World powers and worldwide organisations have referred to as for the pressing institution of mechanisms for accountability.
With the judiciary not but reorganised since Assad’s toppling, it’s unclear how detainees suspected of crimes linked to the previous authorities will likely be tried.
Some members of the Alawite neighborhood worry that with Assad gone, they are going to be prone to assaults from teams hungry for revenge or pushed by sectarian hate.
On Wednesday, offended protests erupted in a number of areas round Syria, together with Assad’s hometown of Qardaha, over a video exhibiting an assault on an Alawite shrine that circulated on-line.
The Observatory mentioned that one demonstrator was killed and 5 others wounded “after safety forces… opened fireplace to disperse” a crowd within the central metropolis of Homs.
On Thursday, the Observatory reported lethal clashes in Homs province between safety forces and gunmen from a gang allegedly concerned in murders and kidnappings underneath the previous authorities.
State information company SANA reported that the preventing erupted when “outlawed teams affiliated with Assad’s militias” attacked the brand new authorities’ forces.
– ‘We would like peace’ –
On Thursday, the data ministry launched a ban on publishing or distributing “any content material or data with a sectarian nature aimed toward spreading division and discrimination”.
In considered one of Wednesday’s protests over the video, giant crowds chanted slogans together with “Alawite, Sunni, we wish peace”.
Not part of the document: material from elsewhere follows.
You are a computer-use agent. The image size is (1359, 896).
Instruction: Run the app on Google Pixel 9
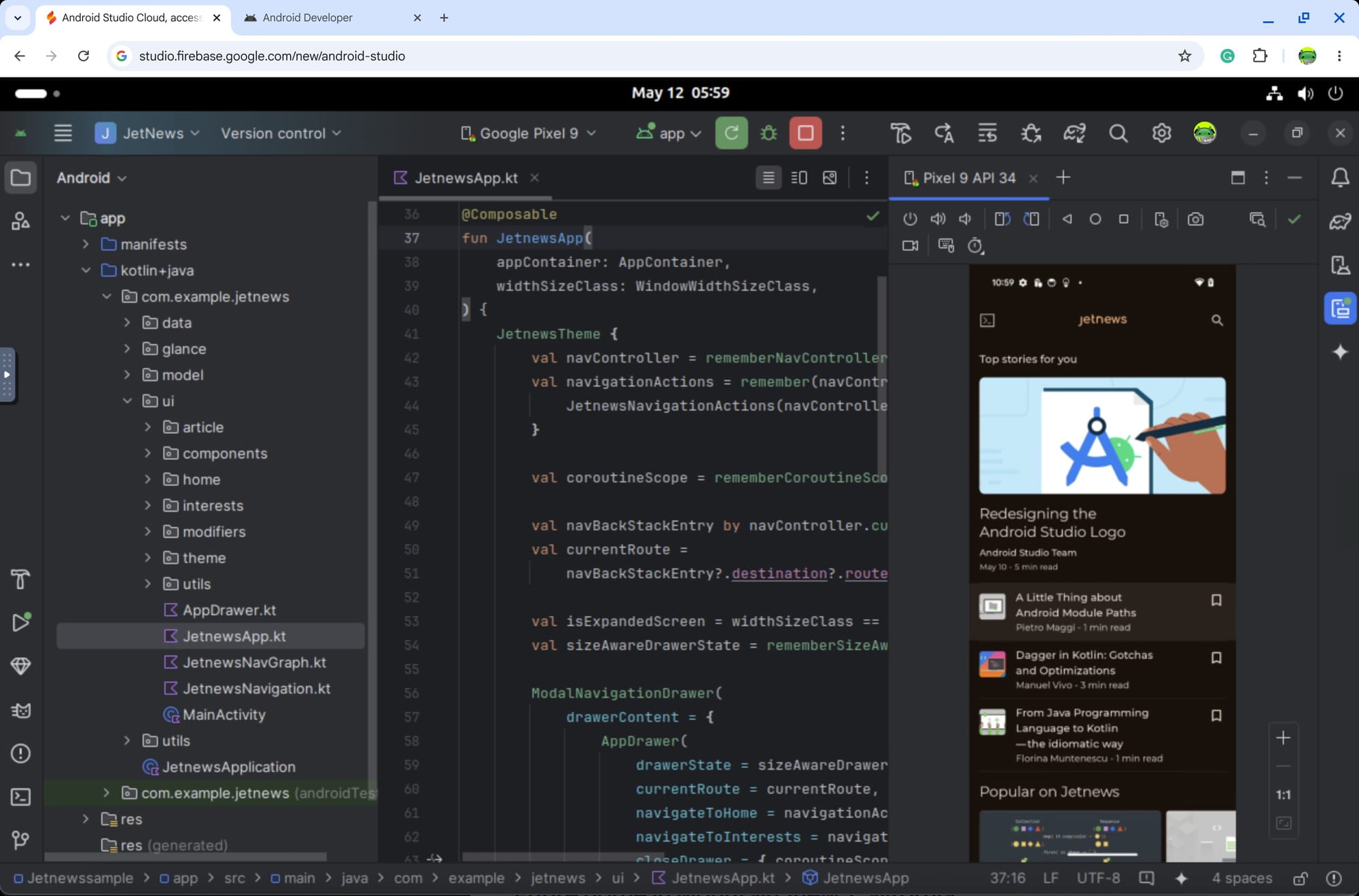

Assad lengthy introduced himself as a protector of minority teams in Sunni-majority Syria, although critics mentioned he performed on sectarian divisions to remain in energy.
In Homs, the place the authorities imposed a nighttime curfew, 42-year-old resident Hadi reported “an enormous deployment of HTS males in areas the place there have been protests”.
“There may be plenty of worry,” he mentioned.
In coastal Latakia, protester Ghidak Mayya, 30, mentioned that for now, Alawites had been “listening to requires calm”, however that placing an excessive amount of strain on the neighborhood “dangers an explosion”.
Noting the anxieties, Sam Heller of the Century Basis assume tank informed AFP that Syria’s new rulers needed to stability coping with sectarian tensions whereas promising that these liable for abuses underneath Assad can be held accountable.
“However they’re clearly additionally contending with what looks like an actual need on the a part of a few of their constituents for what they might say is accountability, possibly additionally revenge, it relies on the way you wish to characterise it,” he mentioned.